The core metaphor: each group chat is a neuron. When neurons communicate, they wire together. This is based on the Hebbian principle: "neurons that fire together, wire together."
Core Mechanics
Neurons (Groups)
Each group chat functions as a neuron. Members of a group can post messages, discuss, and vote on content. Groups are private by default. You join via a shared link.
Voting and Spiking
Members vote on messages they find valuable. When a message accumulates enough votes (relative to group size), it "spikes": broadcasting into the signals feed. After spiking, the neuron enters a brief refractory period before it can spike again, just like biological neurons.
Signals
Signals is a global feed of spiked messages from all neurons across the network, except your own. This creates serendipitous discovery: you encounter signals from groups you've never heard of.

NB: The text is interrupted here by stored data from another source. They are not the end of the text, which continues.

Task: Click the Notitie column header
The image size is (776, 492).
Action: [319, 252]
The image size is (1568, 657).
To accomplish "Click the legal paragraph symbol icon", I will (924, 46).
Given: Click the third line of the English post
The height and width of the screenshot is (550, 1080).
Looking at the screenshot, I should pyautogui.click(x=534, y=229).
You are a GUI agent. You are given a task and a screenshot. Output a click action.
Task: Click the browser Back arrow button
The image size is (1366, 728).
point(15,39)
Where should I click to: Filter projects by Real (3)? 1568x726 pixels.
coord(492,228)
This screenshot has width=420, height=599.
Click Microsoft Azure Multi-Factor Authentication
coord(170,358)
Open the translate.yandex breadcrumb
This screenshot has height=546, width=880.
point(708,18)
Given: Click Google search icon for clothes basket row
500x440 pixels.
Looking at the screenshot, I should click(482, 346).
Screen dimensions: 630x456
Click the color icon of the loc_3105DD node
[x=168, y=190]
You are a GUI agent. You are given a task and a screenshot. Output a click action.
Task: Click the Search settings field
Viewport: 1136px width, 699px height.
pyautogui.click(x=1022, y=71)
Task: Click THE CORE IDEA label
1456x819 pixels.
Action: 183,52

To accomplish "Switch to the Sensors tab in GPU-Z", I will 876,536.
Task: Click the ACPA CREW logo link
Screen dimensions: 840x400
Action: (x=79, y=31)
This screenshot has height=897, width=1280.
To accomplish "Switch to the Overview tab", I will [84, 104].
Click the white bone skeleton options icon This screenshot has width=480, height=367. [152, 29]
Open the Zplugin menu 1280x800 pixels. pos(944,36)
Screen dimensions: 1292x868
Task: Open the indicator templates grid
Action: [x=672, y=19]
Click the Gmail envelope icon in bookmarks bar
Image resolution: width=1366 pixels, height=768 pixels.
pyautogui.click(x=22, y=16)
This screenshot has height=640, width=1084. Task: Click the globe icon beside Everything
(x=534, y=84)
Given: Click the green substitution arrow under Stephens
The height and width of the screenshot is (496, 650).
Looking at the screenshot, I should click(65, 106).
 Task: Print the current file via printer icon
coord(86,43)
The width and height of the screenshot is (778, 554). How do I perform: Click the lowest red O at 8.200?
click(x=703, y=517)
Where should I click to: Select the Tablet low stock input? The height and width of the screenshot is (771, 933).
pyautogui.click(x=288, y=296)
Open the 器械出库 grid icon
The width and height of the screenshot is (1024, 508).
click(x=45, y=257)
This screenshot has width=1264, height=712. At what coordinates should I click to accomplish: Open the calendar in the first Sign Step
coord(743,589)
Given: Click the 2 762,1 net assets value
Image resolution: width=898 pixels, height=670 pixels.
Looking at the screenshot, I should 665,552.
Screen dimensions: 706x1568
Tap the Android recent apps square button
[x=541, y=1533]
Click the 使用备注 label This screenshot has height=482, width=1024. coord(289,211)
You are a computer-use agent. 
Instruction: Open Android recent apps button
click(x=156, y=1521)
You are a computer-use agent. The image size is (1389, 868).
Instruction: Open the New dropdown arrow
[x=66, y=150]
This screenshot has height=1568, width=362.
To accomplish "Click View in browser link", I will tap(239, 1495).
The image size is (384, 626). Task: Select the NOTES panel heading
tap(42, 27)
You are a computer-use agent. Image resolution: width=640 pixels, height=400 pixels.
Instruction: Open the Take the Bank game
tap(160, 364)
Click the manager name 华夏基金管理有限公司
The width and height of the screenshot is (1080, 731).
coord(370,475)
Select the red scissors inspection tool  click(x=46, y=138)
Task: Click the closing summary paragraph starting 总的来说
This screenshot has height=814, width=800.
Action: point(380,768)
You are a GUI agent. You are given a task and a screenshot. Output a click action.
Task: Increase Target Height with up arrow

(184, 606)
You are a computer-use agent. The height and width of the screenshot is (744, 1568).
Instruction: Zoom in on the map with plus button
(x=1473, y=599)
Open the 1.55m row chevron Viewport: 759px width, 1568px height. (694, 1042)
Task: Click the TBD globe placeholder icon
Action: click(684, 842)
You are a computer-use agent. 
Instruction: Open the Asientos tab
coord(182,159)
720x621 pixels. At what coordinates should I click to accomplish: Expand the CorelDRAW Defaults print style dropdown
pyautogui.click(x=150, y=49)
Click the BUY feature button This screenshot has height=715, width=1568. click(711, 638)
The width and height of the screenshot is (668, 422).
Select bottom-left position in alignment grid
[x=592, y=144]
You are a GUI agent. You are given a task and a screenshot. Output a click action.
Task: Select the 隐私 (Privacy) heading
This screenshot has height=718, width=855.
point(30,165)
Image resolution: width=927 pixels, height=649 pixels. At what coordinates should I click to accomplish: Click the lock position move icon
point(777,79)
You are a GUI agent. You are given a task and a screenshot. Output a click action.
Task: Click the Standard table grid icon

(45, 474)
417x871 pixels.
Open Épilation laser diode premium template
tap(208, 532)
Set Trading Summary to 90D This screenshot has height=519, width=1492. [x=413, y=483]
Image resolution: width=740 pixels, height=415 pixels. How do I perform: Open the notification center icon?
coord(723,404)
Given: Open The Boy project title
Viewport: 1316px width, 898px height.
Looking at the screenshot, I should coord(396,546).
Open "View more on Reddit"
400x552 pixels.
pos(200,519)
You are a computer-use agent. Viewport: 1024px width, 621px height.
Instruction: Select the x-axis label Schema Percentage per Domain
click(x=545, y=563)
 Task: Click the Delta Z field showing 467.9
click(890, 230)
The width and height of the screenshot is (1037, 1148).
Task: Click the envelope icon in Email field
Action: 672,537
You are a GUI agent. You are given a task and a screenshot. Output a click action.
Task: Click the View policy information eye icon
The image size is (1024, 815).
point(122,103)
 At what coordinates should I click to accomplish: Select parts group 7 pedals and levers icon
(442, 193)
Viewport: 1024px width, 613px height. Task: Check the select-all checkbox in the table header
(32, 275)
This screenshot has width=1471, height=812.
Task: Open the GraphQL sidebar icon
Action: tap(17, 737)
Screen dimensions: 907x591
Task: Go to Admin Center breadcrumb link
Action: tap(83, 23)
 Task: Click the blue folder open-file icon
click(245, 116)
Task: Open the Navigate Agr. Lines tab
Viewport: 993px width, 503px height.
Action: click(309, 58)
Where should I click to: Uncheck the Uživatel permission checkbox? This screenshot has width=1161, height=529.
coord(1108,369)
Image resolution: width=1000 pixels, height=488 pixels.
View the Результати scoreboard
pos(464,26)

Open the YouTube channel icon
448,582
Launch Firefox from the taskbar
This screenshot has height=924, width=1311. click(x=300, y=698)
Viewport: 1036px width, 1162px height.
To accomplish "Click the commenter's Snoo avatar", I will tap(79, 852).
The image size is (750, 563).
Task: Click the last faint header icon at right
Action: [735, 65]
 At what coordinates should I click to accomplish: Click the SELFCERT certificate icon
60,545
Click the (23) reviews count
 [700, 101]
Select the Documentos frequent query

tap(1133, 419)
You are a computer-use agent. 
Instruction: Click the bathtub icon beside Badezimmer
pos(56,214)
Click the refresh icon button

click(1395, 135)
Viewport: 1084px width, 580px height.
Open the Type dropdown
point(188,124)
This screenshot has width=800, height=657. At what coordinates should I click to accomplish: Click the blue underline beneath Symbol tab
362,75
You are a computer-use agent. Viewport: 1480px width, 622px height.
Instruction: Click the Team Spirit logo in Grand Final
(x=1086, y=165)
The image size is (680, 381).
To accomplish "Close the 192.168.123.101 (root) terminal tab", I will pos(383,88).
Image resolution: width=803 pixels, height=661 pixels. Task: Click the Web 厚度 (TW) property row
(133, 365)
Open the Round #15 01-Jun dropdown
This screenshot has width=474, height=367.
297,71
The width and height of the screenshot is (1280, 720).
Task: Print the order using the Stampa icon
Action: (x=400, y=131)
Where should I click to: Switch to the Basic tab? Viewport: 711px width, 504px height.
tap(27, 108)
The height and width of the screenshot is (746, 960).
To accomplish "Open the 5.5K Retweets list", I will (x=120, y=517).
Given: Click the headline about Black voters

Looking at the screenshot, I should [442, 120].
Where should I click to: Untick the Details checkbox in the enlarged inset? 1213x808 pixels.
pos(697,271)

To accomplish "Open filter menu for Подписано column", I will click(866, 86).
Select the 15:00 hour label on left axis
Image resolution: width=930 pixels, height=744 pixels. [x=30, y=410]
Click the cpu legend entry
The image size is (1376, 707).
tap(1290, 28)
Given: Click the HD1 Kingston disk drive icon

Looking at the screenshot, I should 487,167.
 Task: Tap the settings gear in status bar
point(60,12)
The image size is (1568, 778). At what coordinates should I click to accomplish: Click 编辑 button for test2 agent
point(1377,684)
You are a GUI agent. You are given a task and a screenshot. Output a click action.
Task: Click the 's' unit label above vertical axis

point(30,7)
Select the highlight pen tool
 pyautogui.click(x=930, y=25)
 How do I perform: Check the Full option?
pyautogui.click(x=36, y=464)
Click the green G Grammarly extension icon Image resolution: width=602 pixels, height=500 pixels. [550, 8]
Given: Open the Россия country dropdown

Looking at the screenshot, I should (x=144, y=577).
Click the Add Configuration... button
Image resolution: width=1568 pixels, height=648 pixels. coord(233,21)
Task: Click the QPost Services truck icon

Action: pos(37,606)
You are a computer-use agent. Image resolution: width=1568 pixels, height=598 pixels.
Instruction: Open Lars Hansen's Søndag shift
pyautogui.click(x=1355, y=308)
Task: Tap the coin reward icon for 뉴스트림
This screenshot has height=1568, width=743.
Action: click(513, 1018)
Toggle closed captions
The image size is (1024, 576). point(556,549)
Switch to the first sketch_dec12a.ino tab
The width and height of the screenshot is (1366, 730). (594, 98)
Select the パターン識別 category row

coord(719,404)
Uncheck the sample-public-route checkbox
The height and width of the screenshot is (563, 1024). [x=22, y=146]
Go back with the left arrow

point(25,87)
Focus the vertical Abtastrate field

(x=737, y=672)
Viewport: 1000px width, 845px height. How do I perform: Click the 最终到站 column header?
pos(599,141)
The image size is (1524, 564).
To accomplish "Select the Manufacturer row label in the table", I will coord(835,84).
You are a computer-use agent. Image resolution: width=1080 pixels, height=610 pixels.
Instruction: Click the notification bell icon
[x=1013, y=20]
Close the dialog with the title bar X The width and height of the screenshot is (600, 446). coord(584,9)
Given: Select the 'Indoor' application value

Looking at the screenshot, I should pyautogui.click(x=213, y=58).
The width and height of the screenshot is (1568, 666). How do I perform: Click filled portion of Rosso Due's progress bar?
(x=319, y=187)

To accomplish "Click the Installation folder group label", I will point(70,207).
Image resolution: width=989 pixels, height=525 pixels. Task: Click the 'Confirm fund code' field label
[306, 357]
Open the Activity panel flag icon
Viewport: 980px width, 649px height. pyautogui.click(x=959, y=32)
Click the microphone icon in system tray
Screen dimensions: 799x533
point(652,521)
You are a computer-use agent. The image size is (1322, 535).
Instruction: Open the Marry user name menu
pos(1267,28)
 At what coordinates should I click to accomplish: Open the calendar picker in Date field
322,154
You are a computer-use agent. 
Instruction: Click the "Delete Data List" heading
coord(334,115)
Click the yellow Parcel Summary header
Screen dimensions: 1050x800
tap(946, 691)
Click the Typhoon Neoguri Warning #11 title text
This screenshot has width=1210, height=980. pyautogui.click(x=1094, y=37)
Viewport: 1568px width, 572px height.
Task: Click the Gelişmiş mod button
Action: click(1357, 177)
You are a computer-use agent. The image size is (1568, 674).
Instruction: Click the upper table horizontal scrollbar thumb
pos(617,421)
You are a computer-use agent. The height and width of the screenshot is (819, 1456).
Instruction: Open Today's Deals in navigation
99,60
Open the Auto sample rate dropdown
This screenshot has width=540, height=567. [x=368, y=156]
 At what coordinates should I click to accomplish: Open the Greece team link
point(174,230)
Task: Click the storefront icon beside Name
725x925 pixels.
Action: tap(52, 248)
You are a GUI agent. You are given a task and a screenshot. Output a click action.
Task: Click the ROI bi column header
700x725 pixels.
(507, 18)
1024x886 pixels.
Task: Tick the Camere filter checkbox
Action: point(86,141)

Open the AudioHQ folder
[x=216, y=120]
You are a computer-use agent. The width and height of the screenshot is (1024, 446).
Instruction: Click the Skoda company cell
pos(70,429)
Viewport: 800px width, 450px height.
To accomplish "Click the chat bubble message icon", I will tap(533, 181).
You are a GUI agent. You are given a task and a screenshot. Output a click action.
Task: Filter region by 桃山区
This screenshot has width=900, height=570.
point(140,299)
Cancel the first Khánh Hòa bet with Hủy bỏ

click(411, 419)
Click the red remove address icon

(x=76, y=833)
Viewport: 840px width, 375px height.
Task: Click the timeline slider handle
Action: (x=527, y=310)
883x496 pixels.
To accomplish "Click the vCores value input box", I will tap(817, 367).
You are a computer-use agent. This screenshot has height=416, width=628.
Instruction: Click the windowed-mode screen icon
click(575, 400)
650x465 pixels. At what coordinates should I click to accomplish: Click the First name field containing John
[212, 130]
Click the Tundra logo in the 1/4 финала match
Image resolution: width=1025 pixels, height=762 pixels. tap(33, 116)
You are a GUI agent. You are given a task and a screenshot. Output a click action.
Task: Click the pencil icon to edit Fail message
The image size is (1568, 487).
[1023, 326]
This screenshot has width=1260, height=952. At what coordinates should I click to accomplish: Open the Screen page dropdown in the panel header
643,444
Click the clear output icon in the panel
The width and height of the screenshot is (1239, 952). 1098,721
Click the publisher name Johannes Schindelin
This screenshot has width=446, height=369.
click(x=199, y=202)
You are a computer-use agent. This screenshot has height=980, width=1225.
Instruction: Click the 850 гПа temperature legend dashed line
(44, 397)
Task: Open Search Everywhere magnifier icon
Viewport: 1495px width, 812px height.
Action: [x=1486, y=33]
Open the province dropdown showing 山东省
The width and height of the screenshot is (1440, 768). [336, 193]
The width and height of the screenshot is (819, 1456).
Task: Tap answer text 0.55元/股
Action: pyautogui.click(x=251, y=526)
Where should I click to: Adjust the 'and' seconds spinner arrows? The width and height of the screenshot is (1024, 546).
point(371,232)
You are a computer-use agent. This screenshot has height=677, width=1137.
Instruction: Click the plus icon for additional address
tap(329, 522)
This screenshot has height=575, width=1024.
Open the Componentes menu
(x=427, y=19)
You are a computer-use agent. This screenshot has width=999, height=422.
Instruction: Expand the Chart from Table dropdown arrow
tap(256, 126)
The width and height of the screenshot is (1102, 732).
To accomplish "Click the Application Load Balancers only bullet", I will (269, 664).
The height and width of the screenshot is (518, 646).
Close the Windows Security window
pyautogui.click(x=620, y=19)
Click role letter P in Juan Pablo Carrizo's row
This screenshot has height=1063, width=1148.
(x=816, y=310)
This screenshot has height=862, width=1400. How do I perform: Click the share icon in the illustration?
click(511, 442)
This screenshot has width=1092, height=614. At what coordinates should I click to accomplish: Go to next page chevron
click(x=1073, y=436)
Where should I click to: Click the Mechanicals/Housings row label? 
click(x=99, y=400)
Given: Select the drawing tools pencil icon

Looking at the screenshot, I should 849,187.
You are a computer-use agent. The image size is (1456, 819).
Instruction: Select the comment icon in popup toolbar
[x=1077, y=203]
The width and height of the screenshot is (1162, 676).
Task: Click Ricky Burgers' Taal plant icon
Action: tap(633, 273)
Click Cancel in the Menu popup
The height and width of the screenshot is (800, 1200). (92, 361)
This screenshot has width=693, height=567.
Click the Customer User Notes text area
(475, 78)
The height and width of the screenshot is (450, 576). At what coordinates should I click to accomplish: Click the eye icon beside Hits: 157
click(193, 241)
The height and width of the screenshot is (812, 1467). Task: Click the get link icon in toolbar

From signals, you can dismiss or route them into your own neurons. Routing propagates the signal and strengthens connections between neurons.
Hebbian Wiring
When a signal is routed from one neuron to another, the connection between those neurons strengthens. Over time, neurons that frequently exchange signals become more tightly wired. Signals from strongly-connected neurons surface higher in your feed.
Feedback Loop
When your spike gets routed by others, you see it. The original message displays how many times it has been propagated across the network. This closes the loop: you can watch your signal travel and gauge how it resonated.
Sensory Neurons
Not all neurons are groups of people. Resonet has sensory neurons: automated feeds that inject external content into the network. These pull from sources like are.na channels or event calendars, providing stimulus from the outside world.
Sensory neurons spike automatically. Their signals appear in the feed like any other, where users can route them into their groups. This means the network has senses: it receives input from beyond its own membership.
Profiles
In addition to routing spikes to groups, you can route them to your personal profile. This creates a curated collection of signals that resonated with you, visible to others who visit your profile.
An Example
A book club posts about a poem. Members vote. The message spikes into the signals feed.
A stranger sees it. They route it into their philosophy group. The poem now appears in that group's chat, attributed to its origin.
The book club and philosophy group are now connected. Future spikes from either will surface higher in the other's signals feed. The network has learned something about what these neurons have in common.
Design Principles
- No algorithmic feed. Attention emerges from collective voting and network topology.
- No follower counts. Influence is distributed across group membership.
- Pure Hebbian discovery. Groups are invisible until they spike into your signals feed.
- Decentralized curation. Each group decides what's worth amplifying.
The Metaphor
In the brain, neurons don't follow each other. They form networks through repeated co-activation. Resonet applies this principle to social interaction: relevance isn't declared (follow/unfollow) but emerges through use.
The result is a network that learns: through the organic strengthening of pathways that carry meaningful signals.
The Happening
Resonet is live. It's a happening: a participatory event where the outcome isn't predetermined, but emerges from collective action. We're curious to see what emerges when real groups start spiking, sharing, and wiring together.
Try it. Create a neuron. Invite others. See what propagates.